Dzisiaj w porannym "Chłodnym Okiem" do sprawy odniósł się dziennikarz śledczy "Do Rzeczy" i Telewizji Republika Cezary Gmyz. – Do wczoraj nie były znane szczegóły. W międzyczasie udało mi się ustalić, że mamy do czynienia z samobójstwem Waldemara K, oficera, podpułkownika. Wstępnie zakładamy, że było to samobójstwo, nic nie wskazuje na udział tzw. osób trzecich. Znaleziono go powieszonego – powiedział.

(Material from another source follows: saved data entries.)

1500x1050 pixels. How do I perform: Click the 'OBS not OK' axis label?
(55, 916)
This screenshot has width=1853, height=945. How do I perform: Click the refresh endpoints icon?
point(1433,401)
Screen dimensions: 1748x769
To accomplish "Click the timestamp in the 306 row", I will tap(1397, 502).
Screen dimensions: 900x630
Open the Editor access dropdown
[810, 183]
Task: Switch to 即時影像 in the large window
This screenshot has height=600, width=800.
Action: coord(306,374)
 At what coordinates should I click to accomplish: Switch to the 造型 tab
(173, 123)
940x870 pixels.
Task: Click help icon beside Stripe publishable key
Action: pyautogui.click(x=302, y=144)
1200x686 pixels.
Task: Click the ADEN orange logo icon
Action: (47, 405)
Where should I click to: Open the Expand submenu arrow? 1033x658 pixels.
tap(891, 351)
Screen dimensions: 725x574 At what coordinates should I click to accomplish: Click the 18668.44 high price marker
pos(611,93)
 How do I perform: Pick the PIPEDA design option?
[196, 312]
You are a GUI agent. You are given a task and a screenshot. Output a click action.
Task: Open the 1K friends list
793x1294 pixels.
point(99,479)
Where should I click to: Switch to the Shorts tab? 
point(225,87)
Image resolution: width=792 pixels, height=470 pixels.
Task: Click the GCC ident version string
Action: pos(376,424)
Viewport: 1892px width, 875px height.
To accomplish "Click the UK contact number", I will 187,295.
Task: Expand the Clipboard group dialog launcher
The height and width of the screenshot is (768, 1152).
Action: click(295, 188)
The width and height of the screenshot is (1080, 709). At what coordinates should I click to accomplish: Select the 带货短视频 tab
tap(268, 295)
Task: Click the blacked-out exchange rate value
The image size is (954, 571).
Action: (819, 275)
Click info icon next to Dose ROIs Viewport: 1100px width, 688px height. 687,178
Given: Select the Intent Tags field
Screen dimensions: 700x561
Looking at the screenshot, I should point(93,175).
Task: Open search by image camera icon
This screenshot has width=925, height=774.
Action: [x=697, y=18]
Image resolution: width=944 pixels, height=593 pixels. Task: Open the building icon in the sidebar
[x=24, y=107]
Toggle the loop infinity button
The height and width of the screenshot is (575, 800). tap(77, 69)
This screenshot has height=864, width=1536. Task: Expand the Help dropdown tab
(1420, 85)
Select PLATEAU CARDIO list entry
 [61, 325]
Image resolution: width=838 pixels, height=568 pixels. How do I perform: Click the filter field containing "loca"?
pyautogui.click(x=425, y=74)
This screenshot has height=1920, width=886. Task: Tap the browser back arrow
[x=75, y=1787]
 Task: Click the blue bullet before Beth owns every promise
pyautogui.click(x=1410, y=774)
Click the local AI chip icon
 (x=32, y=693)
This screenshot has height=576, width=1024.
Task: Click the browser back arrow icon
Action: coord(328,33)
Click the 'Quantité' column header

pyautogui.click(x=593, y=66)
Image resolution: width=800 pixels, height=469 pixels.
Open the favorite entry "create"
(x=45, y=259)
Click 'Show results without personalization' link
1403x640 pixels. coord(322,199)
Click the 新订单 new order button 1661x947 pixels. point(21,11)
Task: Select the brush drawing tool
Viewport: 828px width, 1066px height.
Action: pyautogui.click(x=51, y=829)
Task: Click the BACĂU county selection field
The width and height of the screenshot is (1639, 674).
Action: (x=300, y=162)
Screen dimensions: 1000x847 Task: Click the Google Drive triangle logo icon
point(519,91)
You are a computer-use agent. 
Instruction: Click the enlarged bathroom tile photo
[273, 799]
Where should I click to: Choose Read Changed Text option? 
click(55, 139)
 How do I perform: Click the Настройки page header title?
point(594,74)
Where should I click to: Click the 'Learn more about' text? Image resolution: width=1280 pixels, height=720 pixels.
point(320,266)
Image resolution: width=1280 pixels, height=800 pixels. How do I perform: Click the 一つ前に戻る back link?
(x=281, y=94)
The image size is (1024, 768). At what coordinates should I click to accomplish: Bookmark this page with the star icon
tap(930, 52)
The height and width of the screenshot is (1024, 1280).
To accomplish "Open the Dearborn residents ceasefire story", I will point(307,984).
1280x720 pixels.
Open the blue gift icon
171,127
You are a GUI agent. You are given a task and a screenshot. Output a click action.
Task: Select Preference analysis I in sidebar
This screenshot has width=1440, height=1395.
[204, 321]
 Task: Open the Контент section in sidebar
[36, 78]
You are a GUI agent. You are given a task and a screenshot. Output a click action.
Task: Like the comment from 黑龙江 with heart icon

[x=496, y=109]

Oświadczenie Ministerstwa Obrony Narodowej:
Był to żołnierz w stopniu pułkownika z pełną wysługą lat. W SKW był pracownikiem administracyjnym. Na początku 2016 r. złożył raport o odejściu ze Służby ze względu na zły stan zdrowia. Od kwietnia br. przebywał na zwolnieniu lekarskim ze względu na wspomniany zły stan zdrowia. Na temat okoliczności zdarzenia wypowie się prokurator po przeprowadzeniu odpowiednich czynności, które zlecono w trybie natychmiastowym.
Jednocześnie potwierdzam, że oficer ten był pozytywnie zweryfikowany w roku 2006 przez Komisję Weryfikacyjną. Służba Kontrwywiadu Wojskowego pozostaje w stałym kontakcie z jego rodziną, którą objęła opieką.